Steven Zultanski Reviews Wendy Trevino's Cruel Fiction
Commune Editions published poet Wendy Trevino's new collection, Cruel Fiction, this month. For Frieze, Steven Zultanski contextualizes the collection, writing, "A recurring concern of leftist contemporary poetry is how to express the affective and historical experience of collective formations." From there:
How to capture those flashes of togetherness with strangers which ground political struggle: the crowdedness of a march, the tediousness of a meeting, the frenzy of being dispersed by the police, the solidarity of singing along to a pop song. The focus on interpersonal connectedness in post-Occupy, post-crisis poetry – and at the centre of Wendy Trevino’s new collection of poems, Cruel Fiction, which was published this month by Commune Editions – is not a sentimental celebration of abstract unity, nor a daydream about an undefined different world lurking within our own. Rather, it’s the expression of hope for concrete social movements through which the specifics of a different world could be imagined.
But, as we know, such struggles are thwarted and repressed. Trevino’s poems begin here, at the point at which any possible collectivism is divided by the ‘cruel fiction’ of the title: the construction of race and the enforcement of borders.
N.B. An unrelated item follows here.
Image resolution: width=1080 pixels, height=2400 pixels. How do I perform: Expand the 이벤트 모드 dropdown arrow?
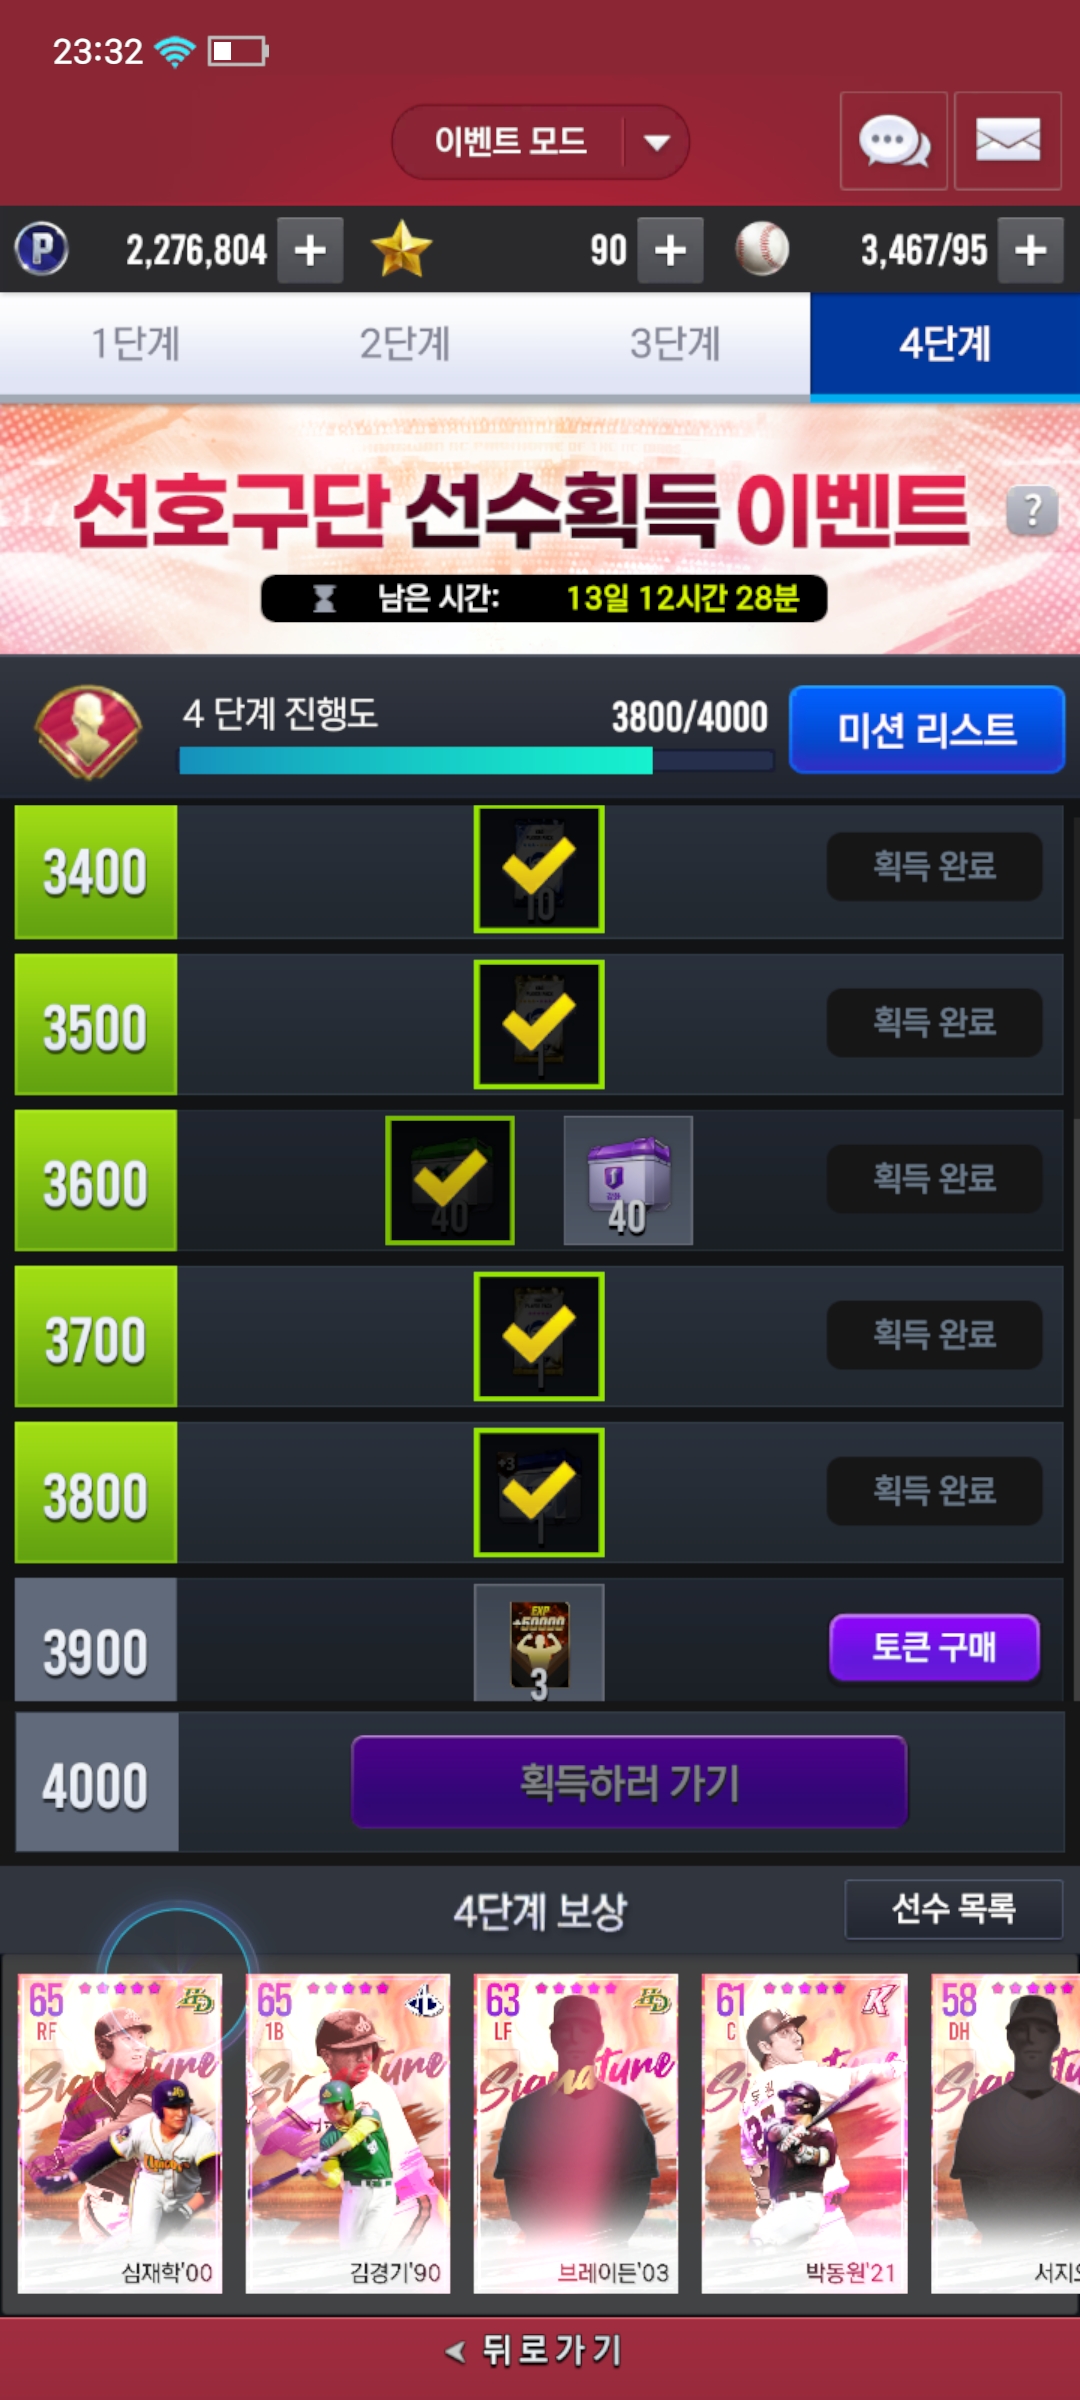point(656,142)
The first poem, ‘From Santa Rita 128-131’, records the sights and sounds of 54 hours of incarceration during Occupy: ‘I saw 5 slices of bologna stick to a white wall. / I heard harmonizing coming from a tank 2 times. / I heard 1 person recite 1 poem to 2 pigs. / I heard I had 1 welt on my back. / I saw at least 5 bruises on each wrist. / I heard 1 woman suggest not admitting injury unless it was severe.’